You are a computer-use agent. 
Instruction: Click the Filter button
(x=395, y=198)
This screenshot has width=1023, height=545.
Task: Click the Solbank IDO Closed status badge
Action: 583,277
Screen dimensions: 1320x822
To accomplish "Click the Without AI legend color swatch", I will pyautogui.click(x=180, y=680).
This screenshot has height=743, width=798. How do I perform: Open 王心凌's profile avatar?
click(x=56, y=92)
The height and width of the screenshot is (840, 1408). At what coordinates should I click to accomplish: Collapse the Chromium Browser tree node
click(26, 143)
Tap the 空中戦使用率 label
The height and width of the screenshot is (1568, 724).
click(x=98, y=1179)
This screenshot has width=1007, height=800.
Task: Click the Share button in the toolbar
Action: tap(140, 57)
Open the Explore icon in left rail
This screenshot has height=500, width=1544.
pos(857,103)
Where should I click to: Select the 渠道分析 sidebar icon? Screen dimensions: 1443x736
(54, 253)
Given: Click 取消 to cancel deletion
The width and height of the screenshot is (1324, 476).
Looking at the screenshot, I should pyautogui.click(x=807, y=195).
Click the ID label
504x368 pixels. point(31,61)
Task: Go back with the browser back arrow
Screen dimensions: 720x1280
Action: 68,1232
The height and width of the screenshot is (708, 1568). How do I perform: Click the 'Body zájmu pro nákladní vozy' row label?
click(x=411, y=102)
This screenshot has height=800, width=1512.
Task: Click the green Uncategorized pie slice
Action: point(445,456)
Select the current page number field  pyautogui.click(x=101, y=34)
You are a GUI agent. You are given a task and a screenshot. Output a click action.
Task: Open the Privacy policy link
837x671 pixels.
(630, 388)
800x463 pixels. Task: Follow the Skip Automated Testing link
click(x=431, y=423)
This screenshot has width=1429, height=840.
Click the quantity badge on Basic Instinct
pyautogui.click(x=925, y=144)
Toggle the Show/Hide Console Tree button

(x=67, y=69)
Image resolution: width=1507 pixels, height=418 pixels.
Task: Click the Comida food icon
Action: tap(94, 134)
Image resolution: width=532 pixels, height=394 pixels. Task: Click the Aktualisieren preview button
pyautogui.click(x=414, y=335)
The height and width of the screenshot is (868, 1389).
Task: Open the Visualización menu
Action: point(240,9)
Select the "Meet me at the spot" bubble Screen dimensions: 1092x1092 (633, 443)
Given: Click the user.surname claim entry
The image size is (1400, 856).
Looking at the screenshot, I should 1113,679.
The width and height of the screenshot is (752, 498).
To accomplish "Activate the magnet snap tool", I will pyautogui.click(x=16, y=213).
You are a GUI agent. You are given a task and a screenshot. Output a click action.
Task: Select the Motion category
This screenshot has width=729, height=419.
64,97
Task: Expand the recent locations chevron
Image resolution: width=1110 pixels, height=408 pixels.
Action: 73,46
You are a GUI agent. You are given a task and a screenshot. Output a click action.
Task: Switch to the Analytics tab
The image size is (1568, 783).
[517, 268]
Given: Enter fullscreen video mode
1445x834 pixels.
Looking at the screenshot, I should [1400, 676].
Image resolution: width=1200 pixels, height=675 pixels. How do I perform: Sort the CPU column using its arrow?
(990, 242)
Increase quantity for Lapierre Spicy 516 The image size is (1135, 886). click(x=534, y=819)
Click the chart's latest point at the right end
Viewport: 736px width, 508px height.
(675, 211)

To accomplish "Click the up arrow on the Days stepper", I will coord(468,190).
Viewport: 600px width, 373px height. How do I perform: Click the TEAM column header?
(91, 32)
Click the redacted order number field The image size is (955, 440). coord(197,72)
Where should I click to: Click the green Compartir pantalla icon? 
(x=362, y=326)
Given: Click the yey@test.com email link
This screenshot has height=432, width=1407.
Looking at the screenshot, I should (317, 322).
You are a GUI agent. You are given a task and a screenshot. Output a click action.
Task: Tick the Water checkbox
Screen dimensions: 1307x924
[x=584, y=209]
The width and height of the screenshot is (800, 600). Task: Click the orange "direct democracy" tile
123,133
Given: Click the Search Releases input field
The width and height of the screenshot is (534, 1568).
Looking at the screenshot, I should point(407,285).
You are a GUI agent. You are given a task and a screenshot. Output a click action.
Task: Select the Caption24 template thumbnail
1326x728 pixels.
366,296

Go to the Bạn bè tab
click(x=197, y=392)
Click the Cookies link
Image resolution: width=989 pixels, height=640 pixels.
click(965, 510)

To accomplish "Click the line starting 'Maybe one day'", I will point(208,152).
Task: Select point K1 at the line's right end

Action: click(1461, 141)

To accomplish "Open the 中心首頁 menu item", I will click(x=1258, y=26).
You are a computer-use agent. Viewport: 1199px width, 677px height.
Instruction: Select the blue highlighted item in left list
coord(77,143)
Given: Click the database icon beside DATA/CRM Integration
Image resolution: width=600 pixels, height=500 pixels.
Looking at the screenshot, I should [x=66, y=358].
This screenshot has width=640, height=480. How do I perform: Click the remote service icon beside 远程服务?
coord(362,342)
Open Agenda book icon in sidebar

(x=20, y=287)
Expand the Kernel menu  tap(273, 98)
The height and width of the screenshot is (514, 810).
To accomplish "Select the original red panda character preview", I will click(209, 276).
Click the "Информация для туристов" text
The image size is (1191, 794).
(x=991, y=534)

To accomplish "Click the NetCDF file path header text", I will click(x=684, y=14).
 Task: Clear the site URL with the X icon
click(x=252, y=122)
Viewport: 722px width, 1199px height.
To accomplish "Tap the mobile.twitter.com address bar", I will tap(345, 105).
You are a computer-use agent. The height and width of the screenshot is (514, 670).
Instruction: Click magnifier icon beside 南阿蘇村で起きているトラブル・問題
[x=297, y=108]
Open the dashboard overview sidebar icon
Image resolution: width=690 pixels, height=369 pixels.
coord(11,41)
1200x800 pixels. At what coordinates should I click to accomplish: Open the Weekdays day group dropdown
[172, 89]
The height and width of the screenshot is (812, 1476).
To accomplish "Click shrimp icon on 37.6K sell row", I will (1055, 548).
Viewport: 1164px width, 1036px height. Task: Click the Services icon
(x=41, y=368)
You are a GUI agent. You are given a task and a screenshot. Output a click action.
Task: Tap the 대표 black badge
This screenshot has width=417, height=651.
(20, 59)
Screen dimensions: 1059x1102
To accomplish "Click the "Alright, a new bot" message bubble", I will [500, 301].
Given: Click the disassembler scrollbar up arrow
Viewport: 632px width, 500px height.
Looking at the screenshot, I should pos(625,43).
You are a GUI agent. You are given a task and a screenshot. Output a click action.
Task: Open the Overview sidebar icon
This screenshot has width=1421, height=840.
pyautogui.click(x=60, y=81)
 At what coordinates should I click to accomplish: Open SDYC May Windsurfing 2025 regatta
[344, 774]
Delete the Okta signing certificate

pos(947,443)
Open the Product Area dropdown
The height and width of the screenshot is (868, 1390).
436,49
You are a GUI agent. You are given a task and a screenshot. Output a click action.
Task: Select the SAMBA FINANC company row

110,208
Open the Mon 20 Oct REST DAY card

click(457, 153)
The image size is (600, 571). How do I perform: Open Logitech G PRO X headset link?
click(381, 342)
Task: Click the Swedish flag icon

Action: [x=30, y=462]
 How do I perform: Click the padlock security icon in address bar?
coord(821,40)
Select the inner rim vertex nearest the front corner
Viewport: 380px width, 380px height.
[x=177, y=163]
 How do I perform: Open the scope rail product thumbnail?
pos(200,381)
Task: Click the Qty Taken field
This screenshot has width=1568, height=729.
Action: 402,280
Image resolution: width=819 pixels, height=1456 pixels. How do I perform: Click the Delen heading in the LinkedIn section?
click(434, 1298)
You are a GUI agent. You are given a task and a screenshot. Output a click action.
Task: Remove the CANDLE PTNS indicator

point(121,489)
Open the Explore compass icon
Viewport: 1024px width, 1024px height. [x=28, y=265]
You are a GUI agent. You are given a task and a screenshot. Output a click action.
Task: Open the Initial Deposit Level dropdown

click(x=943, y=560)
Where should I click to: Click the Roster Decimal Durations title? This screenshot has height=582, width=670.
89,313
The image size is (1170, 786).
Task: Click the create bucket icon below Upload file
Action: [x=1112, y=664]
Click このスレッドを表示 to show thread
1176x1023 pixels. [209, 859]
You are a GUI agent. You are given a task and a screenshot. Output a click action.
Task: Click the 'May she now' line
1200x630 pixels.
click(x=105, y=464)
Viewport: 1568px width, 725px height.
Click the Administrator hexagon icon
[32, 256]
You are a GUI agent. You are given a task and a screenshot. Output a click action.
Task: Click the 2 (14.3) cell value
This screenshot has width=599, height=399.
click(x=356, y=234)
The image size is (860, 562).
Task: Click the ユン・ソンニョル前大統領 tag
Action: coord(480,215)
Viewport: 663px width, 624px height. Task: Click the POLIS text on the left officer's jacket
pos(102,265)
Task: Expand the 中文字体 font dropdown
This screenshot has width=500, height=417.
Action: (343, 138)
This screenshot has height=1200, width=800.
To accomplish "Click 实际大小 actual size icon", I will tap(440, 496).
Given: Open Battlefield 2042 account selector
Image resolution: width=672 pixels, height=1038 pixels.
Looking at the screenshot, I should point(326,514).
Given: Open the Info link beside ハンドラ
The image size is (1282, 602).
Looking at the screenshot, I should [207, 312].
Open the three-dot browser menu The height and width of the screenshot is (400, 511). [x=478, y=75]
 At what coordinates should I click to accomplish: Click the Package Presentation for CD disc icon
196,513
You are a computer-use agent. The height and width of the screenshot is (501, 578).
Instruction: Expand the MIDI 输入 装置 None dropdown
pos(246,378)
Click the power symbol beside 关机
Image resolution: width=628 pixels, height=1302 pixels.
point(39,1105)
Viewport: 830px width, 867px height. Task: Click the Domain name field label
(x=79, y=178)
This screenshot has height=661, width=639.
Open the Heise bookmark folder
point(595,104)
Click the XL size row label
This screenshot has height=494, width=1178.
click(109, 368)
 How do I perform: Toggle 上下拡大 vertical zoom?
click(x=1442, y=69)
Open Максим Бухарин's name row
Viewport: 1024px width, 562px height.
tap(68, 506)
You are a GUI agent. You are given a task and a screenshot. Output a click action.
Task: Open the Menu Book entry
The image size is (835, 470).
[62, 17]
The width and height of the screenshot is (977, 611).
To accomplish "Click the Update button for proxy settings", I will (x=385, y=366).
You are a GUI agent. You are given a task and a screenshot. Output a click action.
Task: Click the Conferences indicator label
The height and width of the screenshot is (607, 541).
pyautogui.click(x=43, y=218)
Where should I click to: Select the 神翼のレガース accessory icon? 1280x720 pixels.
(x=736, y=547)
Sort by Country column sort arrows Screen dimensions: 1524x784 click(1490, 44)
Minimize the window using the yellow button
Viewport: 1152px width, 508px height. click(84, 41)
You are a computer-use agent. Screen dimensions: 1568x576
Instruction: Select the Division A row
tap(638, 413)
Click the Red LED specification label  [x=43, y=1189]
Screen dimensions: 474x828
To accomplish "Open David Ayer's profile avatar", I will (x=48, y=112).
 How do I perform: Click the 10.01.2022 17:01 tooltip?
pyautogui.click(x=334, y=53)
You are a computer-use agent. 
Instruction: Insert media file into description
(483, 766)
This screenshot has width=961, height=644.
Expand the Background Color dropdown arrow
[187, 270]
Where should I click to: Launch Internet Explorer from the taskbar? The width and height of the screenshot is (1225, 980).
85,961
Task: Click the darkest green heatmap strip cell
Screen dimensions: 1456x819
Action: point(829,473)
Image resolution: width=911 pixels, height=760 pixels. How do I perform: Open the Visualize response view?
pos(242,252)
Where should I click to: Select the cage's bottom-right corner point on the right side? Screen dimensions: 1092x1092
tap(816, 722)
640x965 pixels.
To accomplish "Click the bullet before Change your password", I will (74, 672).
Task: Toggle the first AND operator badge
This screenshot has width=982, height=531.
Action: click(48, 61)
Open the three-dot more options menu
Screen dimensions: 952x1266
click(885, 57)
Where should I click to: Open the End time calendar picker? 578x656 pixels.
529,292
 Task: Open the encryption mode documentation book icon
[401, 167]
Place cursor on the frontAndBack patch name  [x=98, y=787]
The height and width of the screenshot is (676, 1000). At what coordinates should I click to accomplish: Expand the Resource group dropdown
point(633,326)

-*-

__What is being asked__. Only one stretch of the records above is wanted: the lines between the one holding "The image size is (835, 470)." and the one holding "You are a computer-use agent. Screen", inclusive, reproduced exactly.

__Response__.
The image size is (835, 470).
[62, 17]
The width and height of the screenshot is (977, 611).
To accomplish "Click the Update button for proxy settings", I will (x=385, y=366).
You are a GUI agent. You are given a task and a screenshot. Output a click action.
Task: Click the Conferences indicator label
The height and width of the screenshot is (607, 541).
pyautogui.click(x=43, y=218)
Where should I click to: Select the 神翼のレガース accessory icon? 1280x720 pixels.
(x=736, y=547)
Sort by Country column sort arrows Screen dimensions: 1524x784 click(1490, 44)
Minimize the window using the yellow button
Viewport: 1152px width, 508px height. click(84, 41)
You are a computer-use agent. Screen dimensions: 1568x576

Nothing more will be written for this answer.